— Begin Items —

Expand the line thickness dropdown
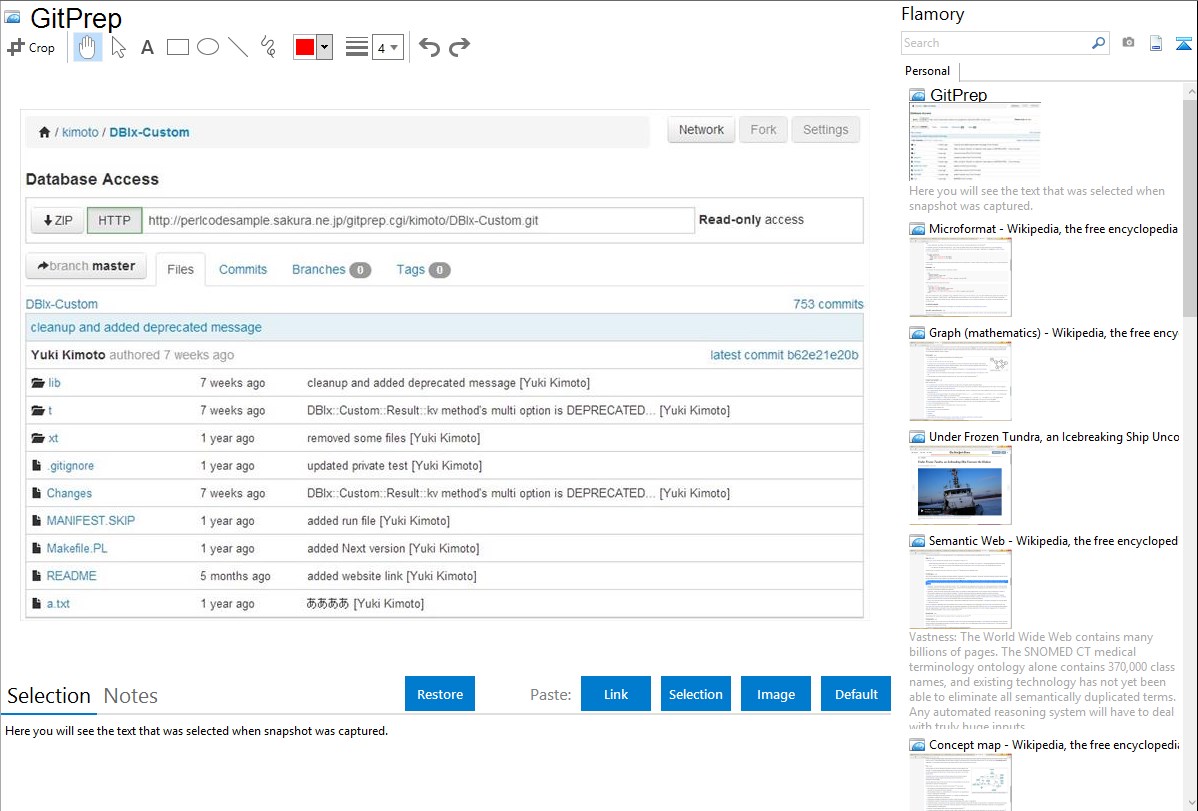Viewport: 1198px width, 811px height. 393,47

— End Items —
— Begin Items —

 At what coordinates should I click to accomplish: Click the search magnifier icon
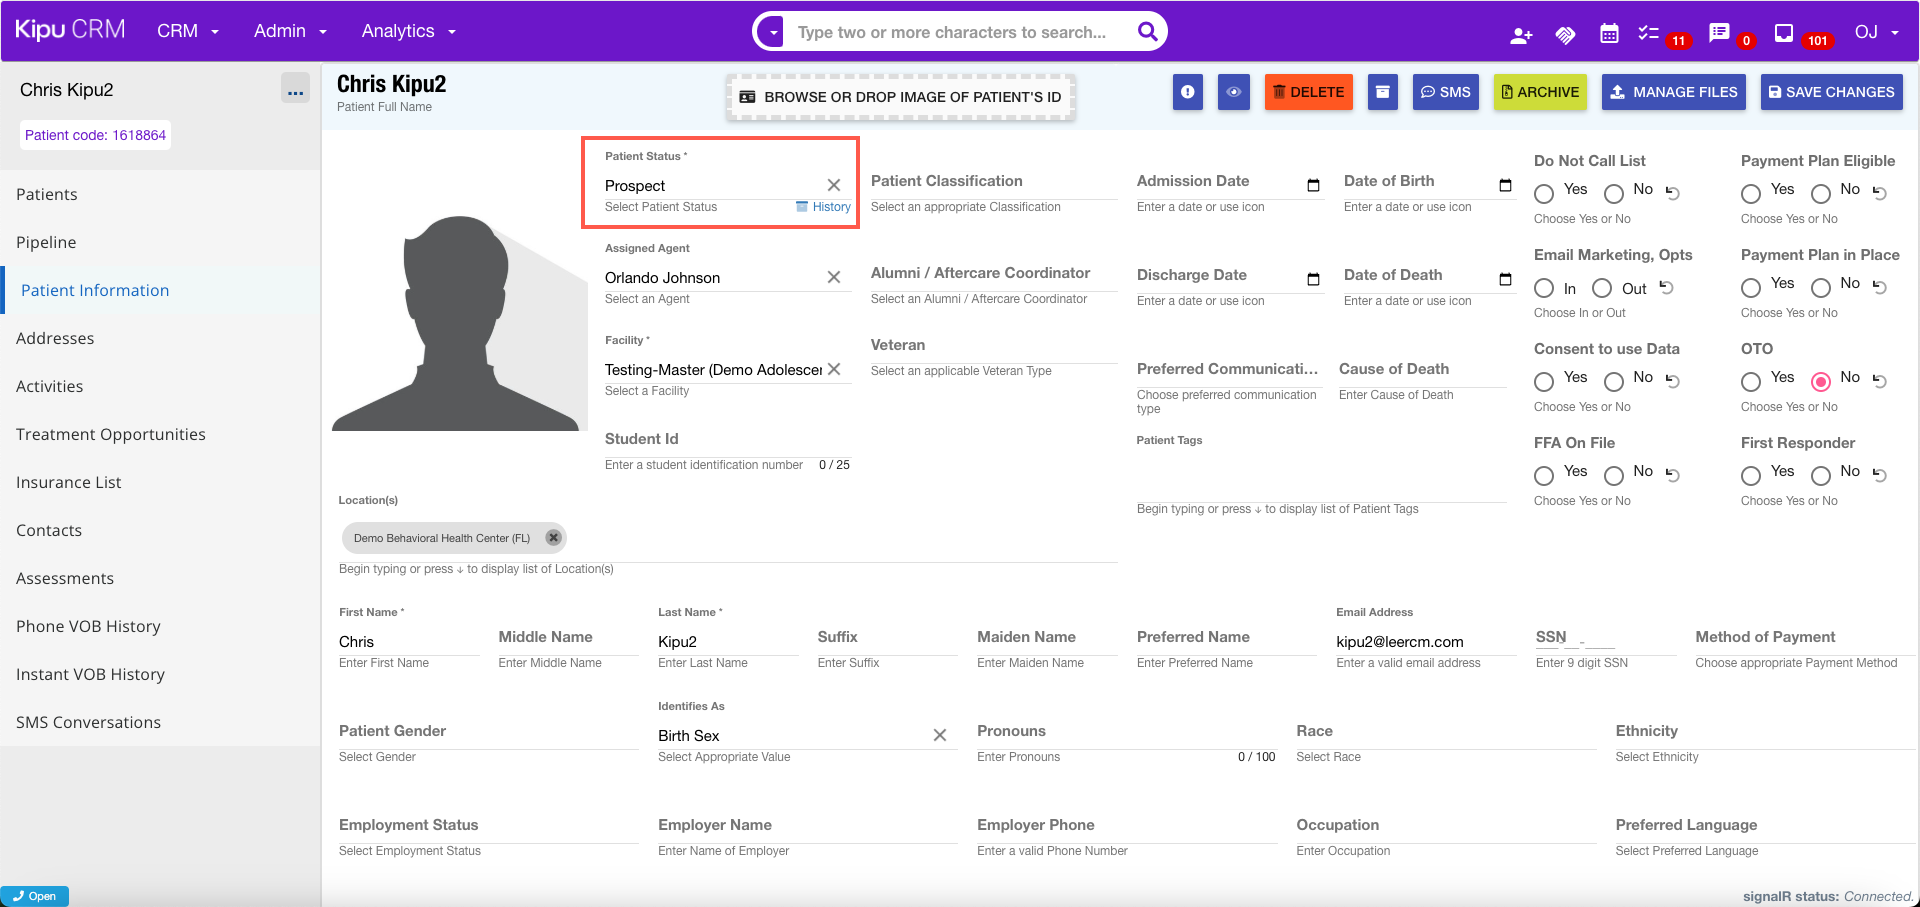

— End Items —
— Begin Items —

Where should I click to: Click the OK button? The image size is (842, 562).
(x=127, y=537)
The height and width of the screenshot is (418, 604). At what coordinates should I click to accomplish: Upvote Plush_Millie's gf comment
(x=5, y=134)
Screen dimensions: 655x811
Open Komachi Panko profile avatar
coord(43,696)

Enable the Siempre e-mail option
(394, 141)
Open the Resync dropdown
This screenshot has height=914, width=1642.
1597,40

— End Items —

▶ [The request] Extract every line of the data above that contains the string "click", matching case exactly. Reproduce each matching line in full.

▶ [Response below]
 At what coordinates should I click to accomplish: Click the search magnifier icon
Where should I click to: Click the OK button? The image size is (842, 562).
The height and width of the screenshot is (418, 604). At what coordinates should I click to accomplish: Upvote Plush_Millie's gf comment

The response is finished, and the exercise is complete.